■ What is required: Where a record contains an image, leave the image out and print the rest exactly.

........

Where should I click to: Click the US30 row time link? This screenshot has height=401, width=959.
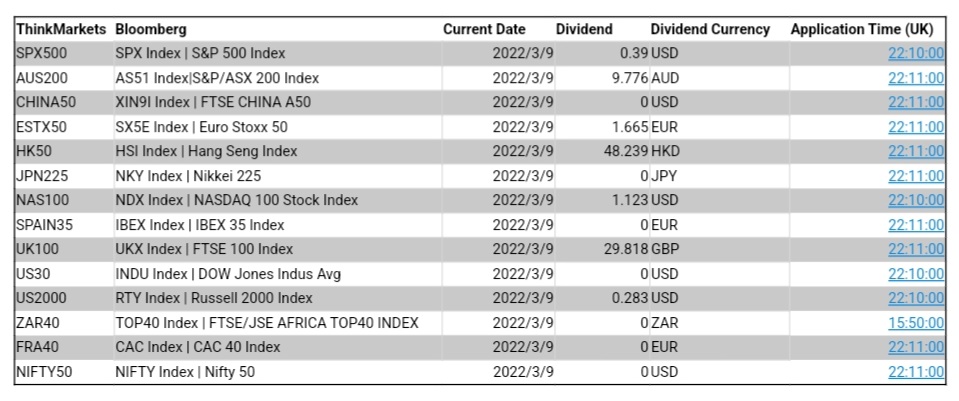[x=915, y=274]
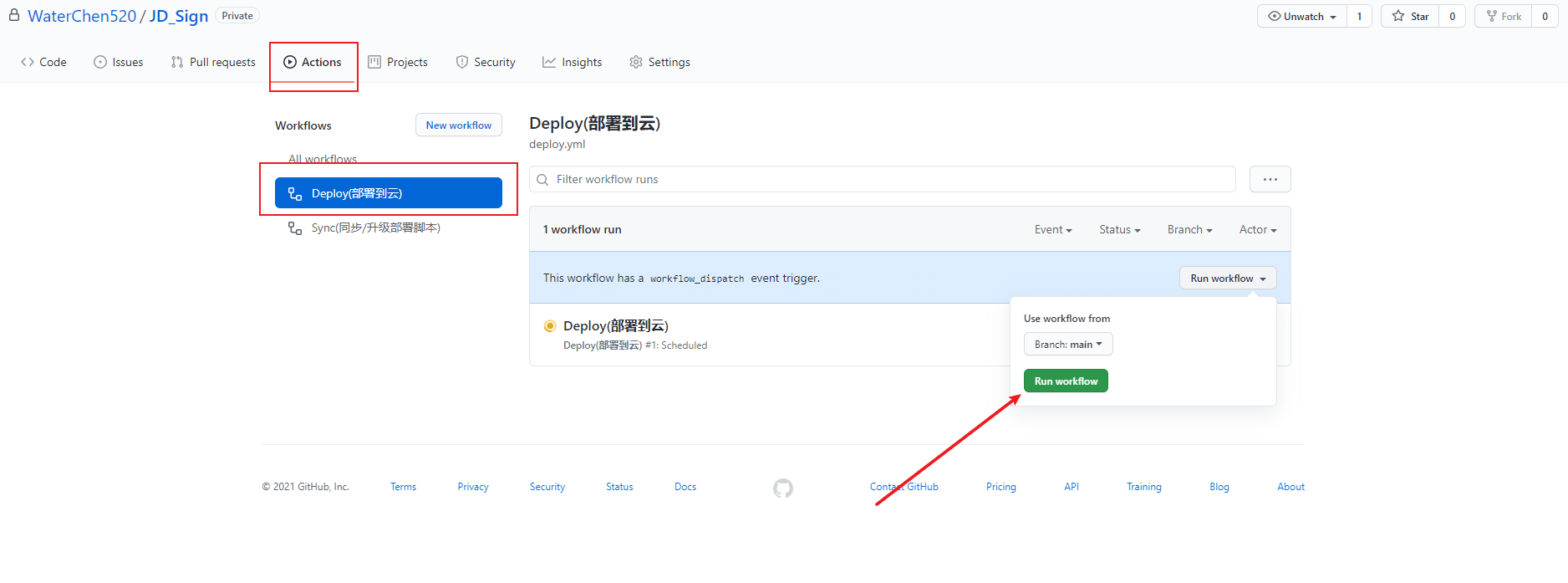
Task: Expand the Unwatch notifications dropdown
Action: (1301, 16)
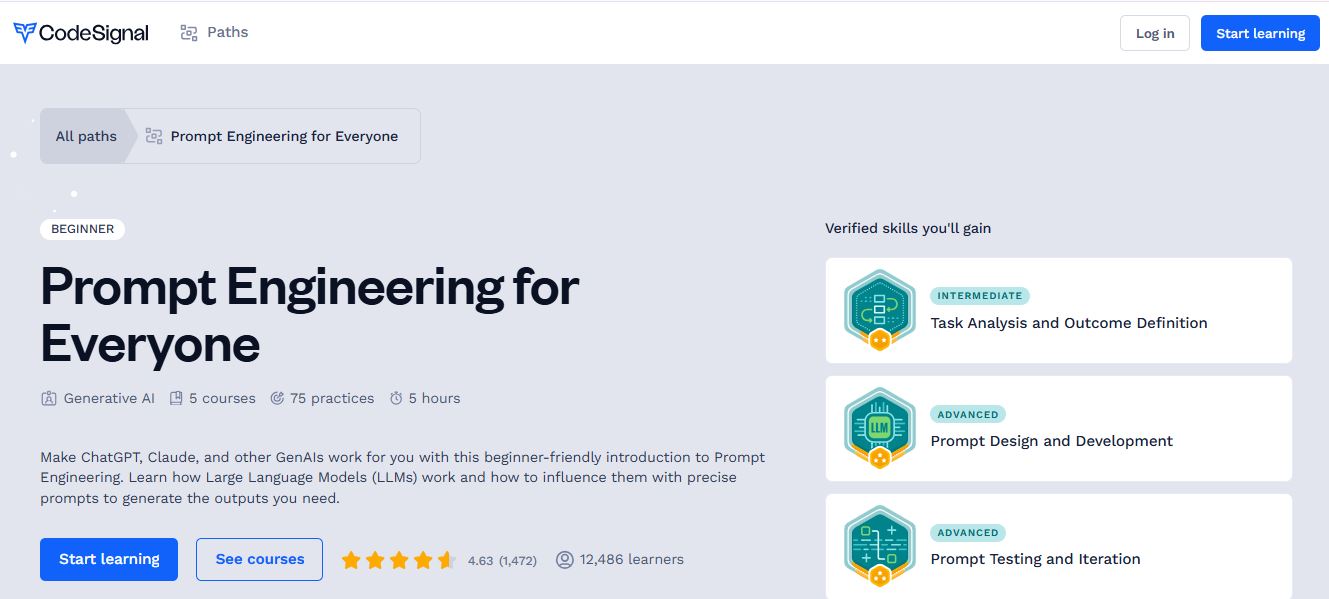Click the Task Analysis skill badge icon
Screen dimensions: 1329x599
[879, 311]
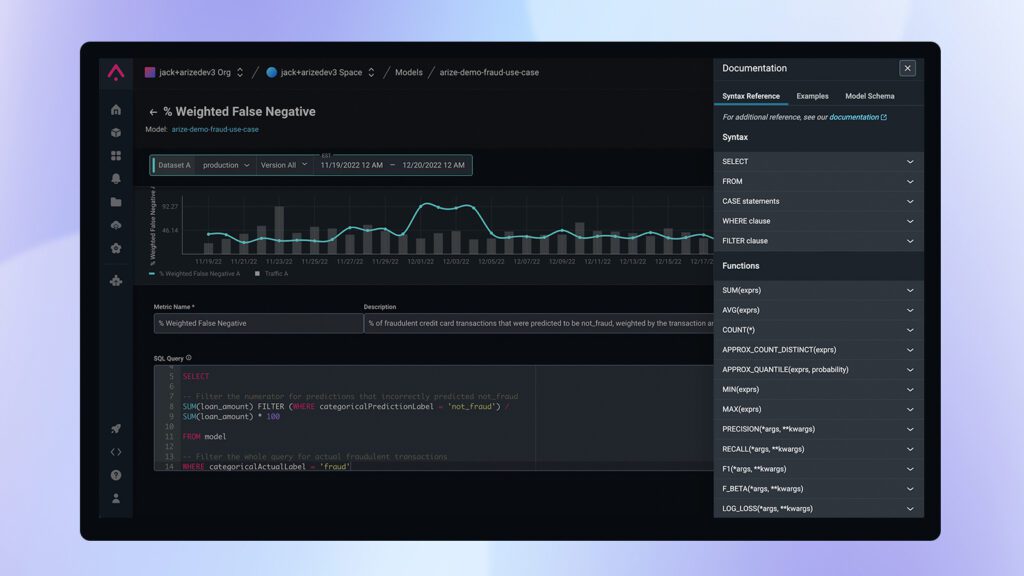Switch to the Examples tab
This screenshot has height=576, width=1024.
click(x=812, y=96)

........

■ Task output:
Where should I click to: Click the US30 row time link? This screenshot has height=401, width=959.
[x=915, y=274]
Task: Expand the Unwatch notifications dropdown
Action: (1301, 16)
Click the Task Analysis skill badge icon
Screen dimensions: 1329x599
[879, 311]
Switch to the Examples tab
This screenshot has height=576, width=1024.
click(x=812, y=96)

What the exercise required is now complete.